EXTRACT:
........

Page MenuHomePhabricator

Automate maintain-views workflow
Open, MediumPublic

Description

This process is at

https://wikitech.wikimedia.org/wiki/Portal:Data_Services/Admin/Wiki_Replicas#Updating_views

It's messy but should be possible to automate. We might want to move the pooling/depooling process out of hiera first though.

Event Timeline

Change 760880 had a related patch set uploaded (by Razzi; author: Razzi):

[operations/cookbooks@master] Add cookbooks for running maintain-views

https://gerrit.wikimedia.org/r/760880

I have created a first pass at "automating" this, by creating a cookbook which prompts the user for every action to take. Once that procedure is shown to work, we can start making the functions run with no user actions, and make the confirmation steps programmatic as well.

Here's what a run of the current cookbook looks like:

(venv) cookbooks $ cookbook -d sre.wikireplicas.update-views
DRY-RUN: Executing cookbook sre.wikireplicas.update-views with args: []
DRY-RUN: START - Cookbook sre.wikireplicas.update-views updating wikireplica views
Eventually, the depooling and repooling will be done programmatically
(see https://phabricator.wikimedia.org/T297026).

For now, depooling and repooling require puppet patches.
It's a good idea to make the first puppet patch to depool the "web"
host in advance and to get it reviewed.

For instructions, see the depool_host function of
cookbooks/sre/wikireplicas/update-views.py.

If you don't have the puppet patch ready, you'll have to wait for somebody to review it,
during this cookbook, or or self-review it as you execute these steps.

Once you understand one depool/repool puppet patch, the rest are fairly straightforward:
you'll undo the first puppet patch to repool the "web" host, then make the equivalent
change on the "analytics" host.

Before you continue, consider getting a +1 on the first patch,
so you know you're on the right track.
==> Ready to proceed?
Type "go" to proceed or "abort" to interrupt the execution
> go
Go post in #wikimedia-data-persistence that you are updating the wikireplicas views.
Include the task number.

........

EXERCISE REQUIREMENTS:
(A) Reproduce the part of the maintain-views page starting with "(venv) cookbooks $" and going on through "(see https://phabricator.wikimedia.org/T297026).", word for word.
(B) On the maintain-views page, which channel does the cookbook tell the user to post in about updating the wikireplicas views?

AVAILABLE DATA:
........

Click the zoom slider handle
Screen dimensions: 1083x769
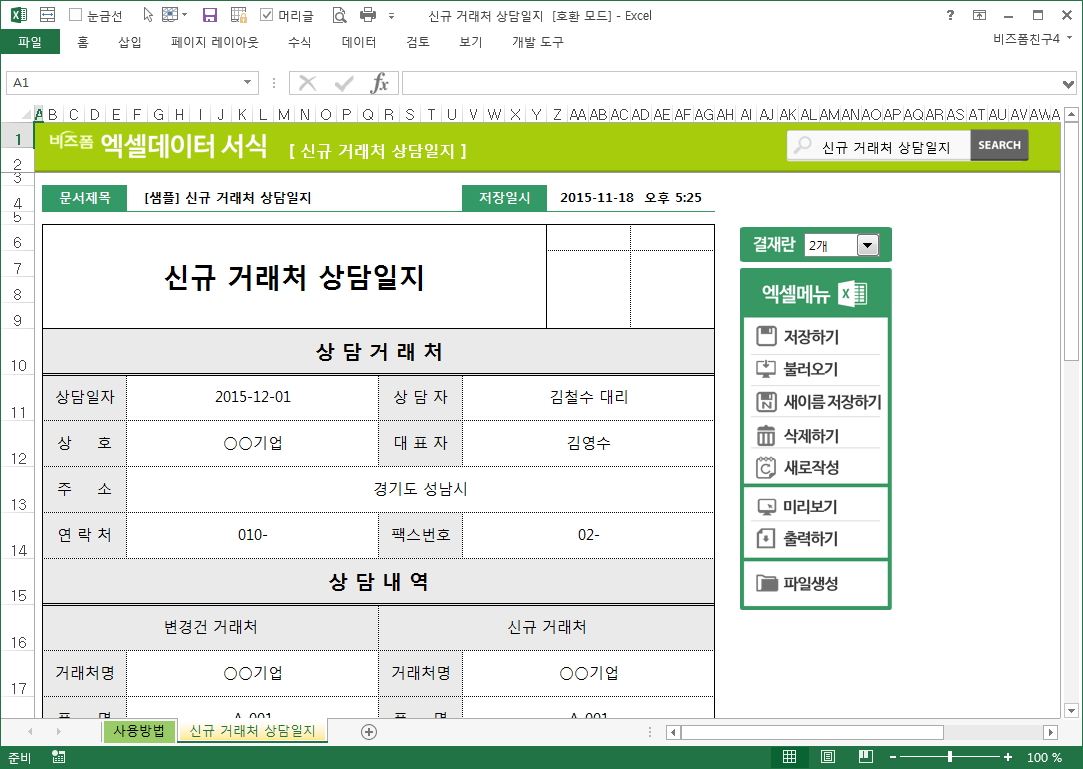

........

ANSWERS FOR THE EXERCISE:
(A)
(venv) cookbooks $ cookbook -d sre.wikireplicas.update-views
DRY-RUN: Executing cookbook sre.wikireplicas.update-views with args: []
DRY-RUN: START - Cookbook sre.wikireplicas.update-views updating wikireplica views
Eventually, the depooling and repooling will be done programmatically
(see https://phabricator.wikimedia.org/T297026).

(B) #wikimedia-data-persistence